Don’t Say: this guy is 56 years old and is here because he’s having stomach pains and needs to get his gallbladder taken out. He’s super healthy otherwise, so I think we should like intubate him.

Instead Say: Our patient John Doe is 56 years old presenting for laparoscopic cholecystectomy today. He has NKA and denies any medical or surgical history. He is complaining of worsening abdominal pain over the last 24 hrs, but denies nausea or vomiting. My plan is GETTA with RSI…..etc

When reporting intraop hypotension:

Don’t Say: So my patient’s blood pressure got really low so I just pushed some neo and opened up my fluids.
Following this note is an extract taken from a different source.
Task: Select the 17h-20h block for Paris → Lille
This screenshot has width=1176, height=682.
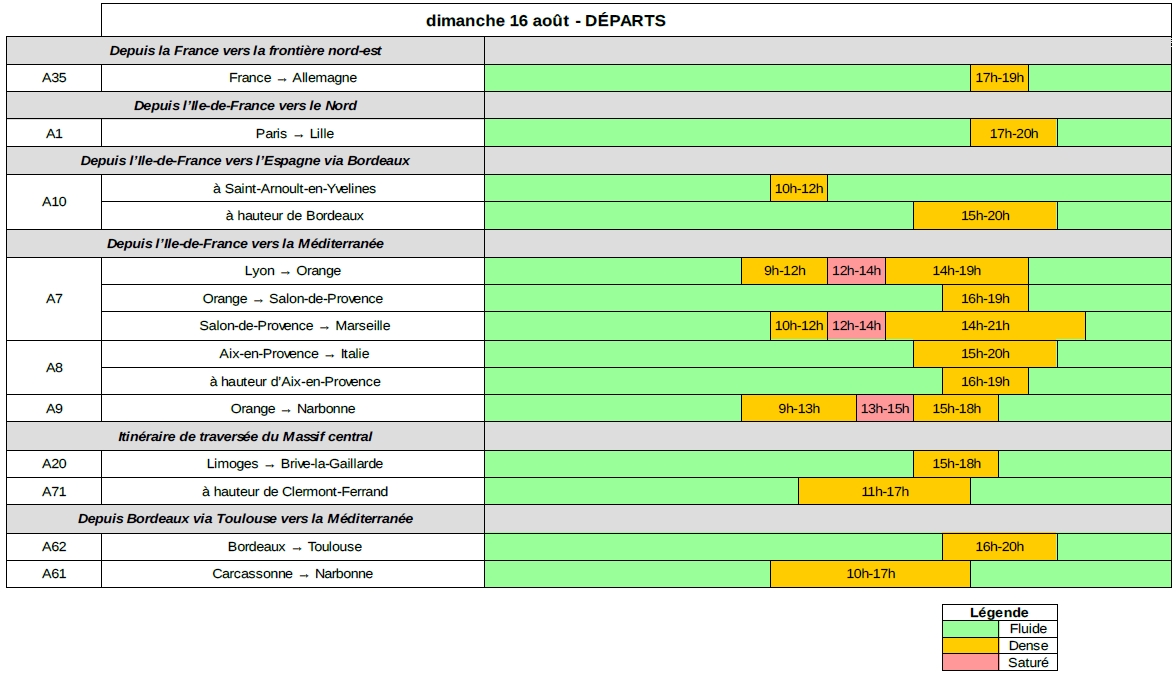Action: click(1013, 133)
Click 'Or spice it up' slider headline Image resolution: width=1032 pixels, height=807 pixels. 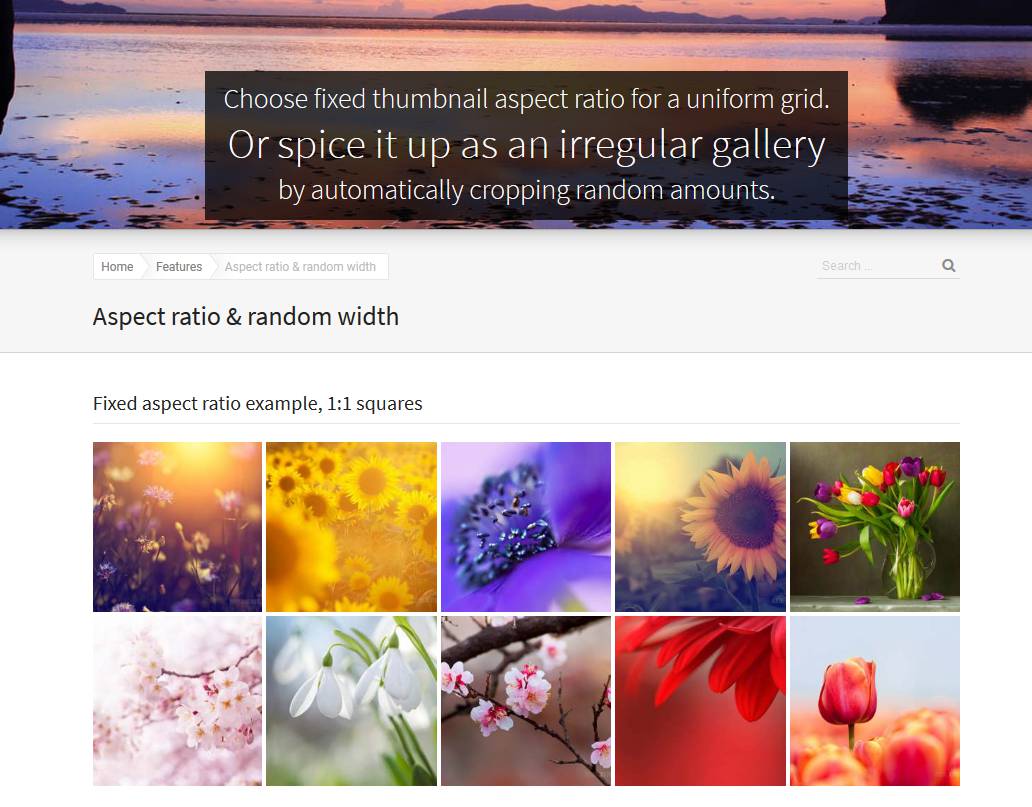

Maybe I should go down on his gases too.

Instead Say: Pt progressively became more hypotensive than baseline, I treated his B/P with a direct acting adrenergic agonist (phenylephrine), started a fluid bolus and will consider decreasing the Sevo if those interventions don’t give me good results.

You see how much smarter, competent, and trustworthy you will sound when you speak in a language that is elevated? I know this seems like overkill, and of course you can’t talk like this all the time, but if you start making it a habit to change the way you speak at clinicals and in the OR, you will start thinking in a much more elevated manner and it will make a world of difference. I challenge you the next time a preceptor asks you a question, or a surgeon challenges your actions, to lift your head up, and with confidence in your voice answer them in an elevated manner, with language that befits your status in the Care Team. You will be pleasantly surprised with the results. I assure you that 9 times out of 10 that CRNA will stop badgering you and might not even ask you another question the whole day, and that surgeon will stop harassing you and will instead continue focusing on his part in the operating room, which is how

best to kill your patient, obviously.

So, start speaking the anesthesia language and you will begin to see results. Elevate your speak and be proud of your place in the OR. Sound like you know what you’re talking about and be confident of what you are doing. And for Goodness sake don’t say anything is a Beta Blocker anymore, that makes me cringe. It’s a non-selective Beta-adrenergic antagonist. Like, hello!!! Duh!!